Stored data:
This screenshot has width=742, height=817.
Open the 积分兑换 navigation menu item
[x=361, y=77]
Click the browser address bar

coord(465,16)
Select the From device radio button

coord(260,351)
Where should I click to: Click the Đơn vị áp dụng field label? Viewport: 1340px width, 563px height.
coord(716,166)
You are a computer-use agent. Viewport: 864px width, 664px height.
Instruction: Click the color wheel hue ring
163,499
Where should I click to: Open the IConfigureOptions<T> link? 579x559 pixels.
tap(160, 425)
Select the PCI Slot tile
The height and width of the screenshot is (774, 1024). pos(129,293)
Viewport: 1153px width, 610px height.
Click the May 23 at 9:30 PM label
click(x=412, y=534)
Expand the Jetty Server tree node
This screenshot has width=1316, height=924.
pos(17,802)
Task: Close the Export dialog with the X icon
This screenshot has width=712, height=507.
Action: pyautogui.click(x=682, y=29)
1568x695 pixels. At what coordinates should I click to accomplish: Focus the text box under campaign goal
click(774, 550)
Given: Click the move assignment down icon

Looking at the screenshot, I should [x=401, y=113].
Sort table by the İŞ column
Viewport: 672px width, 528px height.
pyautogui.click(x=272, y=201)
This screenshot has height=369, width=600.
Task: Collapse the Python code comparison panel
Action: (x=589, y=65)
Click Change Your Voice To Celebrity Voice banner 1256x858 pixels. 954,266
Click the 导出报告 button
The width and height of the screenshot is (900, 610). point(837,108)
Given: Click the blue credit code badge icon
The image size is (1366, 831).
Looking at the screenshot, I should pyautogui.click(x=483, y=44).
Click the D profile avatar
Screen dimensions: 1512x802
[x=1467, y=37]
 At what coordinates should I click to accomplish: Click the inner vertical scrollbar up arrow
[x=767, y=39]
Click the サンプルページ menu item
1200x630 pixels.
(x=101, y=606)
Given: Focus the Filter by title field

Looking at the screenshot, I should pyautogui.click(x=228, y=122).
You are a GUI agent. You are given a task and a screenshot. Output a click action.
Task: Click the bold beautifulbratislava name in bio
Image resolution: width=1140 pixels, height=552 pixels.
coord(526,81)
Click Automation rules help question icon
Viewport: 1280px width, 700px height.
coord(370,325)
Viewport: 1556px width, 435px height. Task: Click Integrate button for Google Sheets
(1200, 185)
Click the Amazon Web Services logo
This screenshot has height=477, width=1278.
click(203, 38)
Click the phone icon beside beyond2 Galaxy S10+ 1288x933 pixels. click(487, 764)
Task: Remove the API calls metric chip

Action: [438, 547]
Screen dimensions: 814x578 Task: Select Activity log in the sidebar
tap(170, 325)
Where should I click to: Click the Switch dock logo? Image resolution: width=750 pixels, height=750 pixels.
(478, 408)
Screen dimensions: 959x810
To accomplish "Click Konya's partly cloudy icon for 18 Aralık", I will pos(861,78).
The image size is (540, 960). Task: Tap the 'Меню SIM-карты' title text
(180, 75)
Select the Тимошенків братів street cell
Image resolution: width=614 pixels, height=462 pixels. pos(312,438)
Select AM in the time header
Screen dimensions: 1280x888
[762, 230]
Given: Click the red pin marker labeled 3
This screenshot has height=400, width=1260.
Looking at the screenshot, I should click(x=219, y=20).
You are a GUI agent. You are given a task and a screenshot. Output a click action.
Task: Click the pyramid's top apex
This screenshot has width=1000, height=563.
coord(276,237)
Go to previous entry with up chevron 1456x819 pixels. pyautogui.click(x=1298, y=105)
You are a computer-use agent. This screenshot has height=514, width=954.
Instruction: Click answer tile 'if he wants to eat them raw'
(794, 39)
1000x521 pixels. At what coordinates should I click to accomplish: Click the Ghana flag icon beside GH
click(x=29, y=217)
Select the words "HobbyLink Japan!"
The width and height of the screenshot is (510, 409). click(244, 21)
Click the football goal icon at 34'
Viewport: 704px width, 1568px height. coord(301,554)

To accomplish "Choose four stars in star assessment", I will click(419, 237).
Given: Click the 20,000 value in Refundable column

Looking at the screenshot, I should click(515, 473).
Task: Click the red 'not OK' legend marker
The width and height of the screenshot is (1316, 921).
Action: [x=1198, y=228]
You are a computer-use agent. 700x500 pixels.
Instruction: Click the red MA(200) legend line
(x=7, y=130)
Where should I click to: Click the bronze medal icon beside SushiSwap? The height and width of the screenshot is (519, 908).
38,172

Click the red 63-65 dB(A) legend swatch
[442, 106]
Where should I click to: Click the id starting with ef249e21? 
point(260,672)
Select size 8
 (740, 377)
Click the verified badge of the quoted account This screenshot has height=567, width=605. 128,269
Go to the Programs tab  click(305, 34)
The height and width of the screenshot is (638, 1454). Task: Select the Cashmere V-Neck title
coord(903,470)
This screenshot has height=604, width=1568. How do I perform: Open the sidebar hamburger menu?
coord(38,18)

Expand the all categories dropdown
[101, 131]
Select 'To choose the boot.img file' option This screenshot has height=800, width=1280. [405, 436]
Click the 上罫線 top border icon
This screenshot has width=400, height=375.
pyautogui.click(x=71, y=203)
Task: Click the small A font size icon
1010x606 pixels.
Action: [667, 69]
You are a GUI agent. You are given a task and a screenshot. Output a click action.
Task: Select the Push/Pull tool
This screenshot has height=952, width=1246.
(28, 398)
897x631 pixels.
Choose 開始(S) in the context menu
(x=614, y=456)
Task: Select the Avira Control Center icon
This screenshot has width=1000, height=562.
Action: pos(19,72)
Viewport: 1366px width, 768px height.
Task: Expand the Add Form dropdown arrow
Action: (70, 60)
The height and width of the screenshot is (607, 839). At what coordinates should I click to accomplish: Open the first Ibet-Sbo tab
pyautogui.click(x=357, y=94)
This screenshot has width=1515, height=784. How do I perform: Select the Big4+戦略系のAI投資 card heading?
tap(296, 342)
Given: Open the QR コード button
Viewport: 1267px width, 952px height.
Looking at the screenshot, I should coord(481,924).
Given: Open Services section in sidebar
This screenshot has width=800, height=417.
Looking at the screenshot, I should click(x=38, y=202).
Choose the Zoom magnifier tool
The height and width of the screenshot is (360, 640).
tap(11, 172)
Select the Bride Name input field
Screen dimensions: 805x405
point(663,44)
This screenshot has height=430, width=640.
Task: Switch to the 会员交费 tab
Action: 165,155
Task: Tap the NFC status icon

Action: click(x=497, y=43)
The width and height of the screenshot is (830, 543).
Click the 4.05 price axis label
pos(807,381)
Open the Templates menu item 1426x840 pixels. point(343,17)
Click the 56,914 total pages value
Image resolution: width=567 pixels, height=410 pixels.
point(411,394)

TASK TO COMPLETE:
Your task is to repeat the entries exactly.

RESULT FOR THIS EXERCISE:
This screenshot has width=742, height=817.
Open the 积分兑换 navigation menu item
[x=361, y=77]
Click the browser address bar

coord(465,16)
Select the From device radio button

coord(260,351)
Where should I click to: Click the Đơn vị áp dụng field label? Viewport: 1340px width, 563px height.
coord(716,166)
You are a computer-use agent. Viewport: 864px width, 664px height.
Instruction: Click the color wheel hue ring
163,499
Where should I click to: Open the IConfigureOptions<T> link? 579x559 pixels.
tap(160, 425)
Select the PCI Slot tile
The height and width of the screenshot is (774, 1024). pos(129,293)
Viewport: 1153px width, 610px height.
Click the May 23 at 9:30 PM label
click(x=412, y=534)
Expand the Jetty Server tree node
This screenshot has width=1316, height=924.
pos(17,802)
Task: Close the Export dialog with the X icon
This screenshot has width=712, height=507.
Action: pyautogui.click(x=682, y=29)
1568x695 pixels. At what coordinates should I click to accomplish: Focus the text box under campaign goal
click(774, 550)
Given: Click the move assignment down icon

Looking at the screenshot, I should [x=401, y=113].
Sort table by the İŞ column
Viewport: 672px width, 528px height.
pyautogui.click(x=272, y=201)
This screenshot has height=369, width=600.
Task: Collapse the Python code comparison panel
Action: (x=589, y=65)
Click Change Your Voice To Celebrity Voice banner 1256x858 pixels. 954,266
Click the 导出报告 button
The width and height of the screenshot is (900, 610). point(837,108)
Given: Click the blue credit code badge icon
The image size is (1366, 831).
Looking at the screenshot, I should pyautogui.click(x=483, y=44).
Click the D profile avatar
Screen dimensions: 1512x802
[x=1467, y=37]
 At what coordinates should I click to accomplish: Click the inner vertical scrollbar up arrow
[x=767, y=39]
Click the サンプルページ menu item
1200x630 pixels.
(x=101, y=606)
Given: Focus the Filter by title field

Looking at the screenshot, I should pyautogui.click(x=228, y=122).
You are a GUI agent. You are given a task and a screenshot. Output a click action.
Task: Click the bold beautifulbratislava name in bio
Image resolution: width=1140 pixels, height=552 pixels.
coord(526,81)
Click Automation rules help question icon
Viewport: 1280px width, 700px height.
coord(370,325)
Viewport: 1556px width, 435px height. Task: Click Integrate button for Google Sheets
(1200, 185)
Click the Amazon Web Services logo
This screenshot has height=477, width=1278.
click(203, 38)
Click the phone icon beside beyond2 Galaxy S10+ 1288x933 pixels. click(487, 764)
Task: Remove the API calls metric chip

Action: [438, 547]
Screen dimensions: 814x578 Task: Select Activity log in the sidebar
tap(170, 325)
Where should I click to: Click the Switch dock logo? Image resolution: width=750 pixels, height=750 pixels.
(478, 408)
Screen dimensions: 959x810
To accomplish "Click Konya's partly cloudy icon for 18 Aralık", I will pos(861,78).
The image size is (540, 960). Task: Tap the 'Меню SIM-карты' title text
(180, 75)
Select the Тимошенків братів street cell
Image resolution: width=614 pixels, height=462 pixels. pos(312,438)
Select AM in the time header
Screen dimensions: 1280x888
[762, 230]
Given: Click the red pin marker labeled 3
This screenshot has height=400, width=1260.
Looking at the screenshot, I should click(x=219, y=20).
You are a GUI agent. You are given a task and a screenshot. Output a click action.
Task: Click the pyramid's top apex
This screenshot has width=1000, height=563.
coord(276,237)
Go to previous entry with up chevron 1456x819 pixels. pyautogui.click(x=1298, y=105)
You are a computer-use agent. This screenshot has height=514, width=954.
Instruction: Click answer tile 'if he wants to eat them raw'
(794, 39)
1000x521 pixels. At what coordinates should I click to accomplish: Click the Ghana flag icon beside GH
click(x=29, y=217)
Select the words "HobbyLink Japan!"
The width and height of the screenshot is (510, 409). click(244, 21)
Click the football goal icon at 34'
Viewport: 704px width, 1568px height. coord(301,554)

To accomplish "Choose four stars in star assessment", I will click(419, 237).
Given: Click the 20,000 value in Refundable column

Looking at the screenshot, I should click(515, 473).
Task: Click the red 'not OK' legend marker
The width and height of the screenshot is (1316, 921).
Action: [x=1198, y=228]
You are a computer-use agent. 700x500 pixels.
Instruction: Click the red MA(200) legend line
(x=7, y=130)
Where should I click to: Click the bronze medal icon beside SushiSwap? The height and width of the screenshot is (519, 908).
38,172

Click the red 63-65 dB(A) legend swatch
[442, 106]
Where should I click to: Click the id starting with ef249e21? 
point(260,672)
Select size 8
 (740, 377)
Click the verified badge of the quoted account This screenshot has height=567, width=605. 128,269
Go to the Programs tab  click(305, 34)
The height and width of the screenshot is (638, 1454). Task: Select the Cashmere V-Neck title
coord(903,470)
This screenshot has height=604, width=1568. How do I perform: Open the sidebar hamburger menu?
coord(38,18)

Expand the all categories dropdown
[101, 131]
Select 'To choose the boot.img file' option This screenshot has height=800, width=1280. [405, 436]
Click the 上罫線 top border icon
This screenshot has width=400, height=375.
pyautogui.click(x=71, y=203)
Task: Click the small A font size icon
1010x606 pixels.
Action: [667, 69]
You are a GUI agent. You are given a task and a screenshot. Output a click action.
Task: Select the Push/Pull tool
This screenshot has height=952, width=1246.
(28, 398)
897x631 pixels.
Choose 開始(S) in the context menu
(x=614, y=456)
Task: Select the Avira Control Center icon
This screenshot has width=1000, height=562.
Action: pos(19,72)
Viewport: 1366px width, 768px height.
Task: Expand the Add Form dropdown arrow
Action: (70, 60)
The height and width of the screenshot is (607, 839). At what coordinates should I click to accomplish: Open the first Ibet-Sbo tab
pyautogui.click(x=357, y=94)
This screenshot has width=1515, height=784. How do I perform: Select the Big4+戦略系のAI投資 card heading?
tap(296, 342)
Given: Open the QR コード button
Viewport: 1267px width, 952px height.
Looking at the screenshot, I should coord(481,924).
Given: Open Services section in sidebar
This screenshot has width=800, height=417.
Looking at the screenshot, I should click(x=38, y=202).
Choose the Zoom magnifier tool
The height and width of the screenshot is (360, 640).
tap(11, 172)
Select the Bride Name input field
Screen dimensions: 805x405
point(663,44)
This screenshot has height=430, width=640.
Task: Switch to the 会员交费 tab
Action: 165,155
Task: Tap the NFC status icon

Action: click(x=497, y=43)
The width and height of the screenshot is (830, 543).
Click the 4.05 price axis label
pos(807,381)
Open the Templates menu item 1426x840 pixels. point(343,17)
Click the 56,914 total pages value
Image resolution: width=567 pixels, height=410 pixels.
point(411,394)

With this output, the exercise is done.